Can you restate the records below word for word?

RECORDED INFORMATION START

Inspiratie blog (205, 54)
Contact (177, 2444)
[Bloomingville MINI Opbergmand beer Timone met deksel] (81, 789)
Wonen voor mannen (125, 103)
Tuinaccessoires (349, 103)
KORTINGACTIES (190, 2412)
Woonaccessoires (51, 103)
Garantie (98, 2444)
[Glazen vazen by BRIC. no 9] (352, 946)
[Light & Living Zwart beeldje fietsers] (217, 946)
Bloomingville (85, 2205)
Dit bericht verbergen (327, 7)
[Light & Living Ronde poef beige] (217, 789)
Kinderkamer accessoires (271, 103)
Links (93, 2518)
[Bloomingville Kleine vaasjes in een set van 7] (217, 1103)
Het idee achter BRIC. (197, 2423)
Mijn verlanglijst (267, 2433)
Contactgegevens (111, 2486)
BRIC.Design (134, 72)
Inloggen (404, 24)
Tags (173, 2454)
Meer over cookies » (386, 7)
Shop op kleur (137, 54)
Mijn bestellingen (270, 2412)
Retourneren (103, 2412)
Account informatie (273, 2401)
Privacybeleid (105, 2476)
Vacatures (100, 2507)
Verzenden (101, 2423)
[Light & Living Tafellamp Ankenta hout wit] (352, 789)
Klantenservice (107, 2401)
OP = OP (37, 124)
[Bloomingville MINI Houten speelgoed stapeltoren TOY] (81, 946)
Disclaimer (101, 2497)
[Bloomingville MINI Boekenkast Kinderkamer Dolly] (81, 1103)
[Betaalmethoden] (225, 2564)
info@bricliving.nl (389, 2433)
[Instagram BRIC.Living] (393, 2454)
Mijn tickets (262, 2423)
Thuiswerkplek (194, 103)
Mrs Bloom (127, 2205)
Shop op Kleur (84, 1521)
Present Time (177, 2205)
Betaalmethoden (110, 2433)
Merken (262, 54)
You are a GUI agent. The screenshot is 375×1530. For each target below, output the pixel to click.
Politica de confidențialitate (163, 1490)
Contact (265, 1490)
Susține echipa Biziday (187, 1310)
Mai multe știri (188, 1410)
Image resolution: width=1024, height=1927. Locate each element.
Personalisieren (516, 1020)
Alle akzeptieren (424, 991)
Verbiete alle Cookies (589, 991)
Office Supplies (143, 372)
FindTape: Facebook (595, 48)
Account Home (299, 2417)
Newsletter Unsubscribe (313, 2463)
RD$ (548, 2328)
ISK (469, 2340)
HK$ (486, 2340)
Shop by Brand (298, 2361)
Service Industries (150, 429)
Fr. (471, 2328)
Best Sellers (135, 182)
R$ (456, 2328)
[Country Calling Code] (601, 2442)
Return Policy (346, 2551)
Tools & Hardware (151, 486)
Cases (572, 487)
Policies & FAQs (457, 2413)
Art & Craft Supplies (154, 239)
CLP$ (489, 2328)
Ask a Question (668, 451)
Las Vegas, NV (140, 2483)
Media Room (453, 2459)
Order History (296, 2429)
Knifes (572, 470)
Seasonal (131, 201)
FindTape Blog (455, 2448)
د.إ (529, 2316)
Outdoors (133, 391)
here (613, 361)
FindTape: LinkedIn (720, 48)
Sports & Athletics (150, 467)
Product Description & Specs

RECORDED INFORMATION END

ANSWER SPACE:
Inspiratie blog (205, 54)
Contact (177, 2444)
[Bloomingville MINI Opbergmand beer Timone met deksel] (81, 789)
Wonen voor mannen (125, 103)
Tuinaccessoires (349, 103)
KORTINGACTIES (190, 2412)
Woonaccessoires (51, 103)
Garantie (98, 2444)
[Glazen vazen by BRIC. no 9] (352, 946)
[Light & Living Zwart beeldje fietsers] (217, 946)
Bloomingville (85, 2205)
Dit bericht verbergen (327, 7)
[Light & Living Ronde poef beige] (217, 789)
Kinderkamer accessoires (271, 103)
Links (93, 2518)
[Bloomingville Kleine vaasjes in een set van 7] (217, 1103)
Het idee achter BRIC. (197, 2423)
Mijn verlanglijst (267, 2433)
Contactgegevens (111, 2486)
BRIC.Design (134, 72)
Inloggen (404, 24)
Tags (173, 2454)
Meer over cookies » (386, 7)
Shop op kleur (137, 54)
Mijn bestellingen (270, 2412)
Retourneren (103, 2412)
Account informatie (273, 2401)
Privacybeleid (105, 2476)
Vacatures (100, 2507)
Verzenden (101, 2423)
[Light & Living Tafellamp Ankenta hout wit] (352, 789)
Klantenservice (107, 2401)
OP = OP (37, 124)
[Bloomingville MINI Houten speelgoed stapeltoren TOY] (81, 946)
Disclaimer (101, 2497)
[Bloomingville MINI Boekenkast Kinderkamer Dolly] (81, 1103)
[Betaalmethoden] (225, 2564)
info@bricliving.nl (389, 2433)
[Instagram BRIC.Living] (393, 2454)
Mijn tickets (262, 2423)
Thuiswerkplek (194, 103)
Mrs Bloom (127, 2205)
Shop op Kleur (84, 1521)
Present Time (177, 2205)
Betaalmethoden (110, 2433)
Merken (262, 54)
You are a GUI agent. The screenshot is 375×1530. For each target below, output the pixel to click.
Politica de confidențialitate (163, 1490)
Contact (265, 1490)
Susține echipa Biziday (187, 1310)
Mai multe știri (188, 1410)
Image resolution: width=1024, height=1927. Locate each element.
Personalisieren (516, 1020)
Alle akzeptieren (424, 991)
Verbiete alle Cookies (589, 991)
Office Supplies (143, 372)
FindTape: Facebook (595, 48)
Account Home (299, 2417)
Newsletter Unsubscribe (313, 2463)
RD$ (548, 2328)
ISK (469, 2340)
HK$ (486, 2340)
Shop by Brand (298, 2361)
Service Industries (150, 429)
Fr. (471, 2328)
Best Sellers (135, 182)
R$ (456, 2328)
[Country Calling Code] (601, 2442)
Return Policy (346, 2551)
Tools & Hardware (151, 486)
Cases (572, 487)
Policies & FAQs (457, 2413)
Art & Craft Supplies (154, 239)
CLP$ (489, 2328)
Ask a Question (668, 451)
Las Vegas, NV (140, 2483)
Media Room (453, 2459)
Order History (296, 2429)
Knifes (572, 470)
Seasonal (131, 201)
FindTape Blog (455, 2448)
د.إ (529, 2316)
Outdoors (133, 391)
here (613, 361)
FindTape: LinkedIn (720, 48)
Sports & Athletics (150, 467)
Product Description & Specs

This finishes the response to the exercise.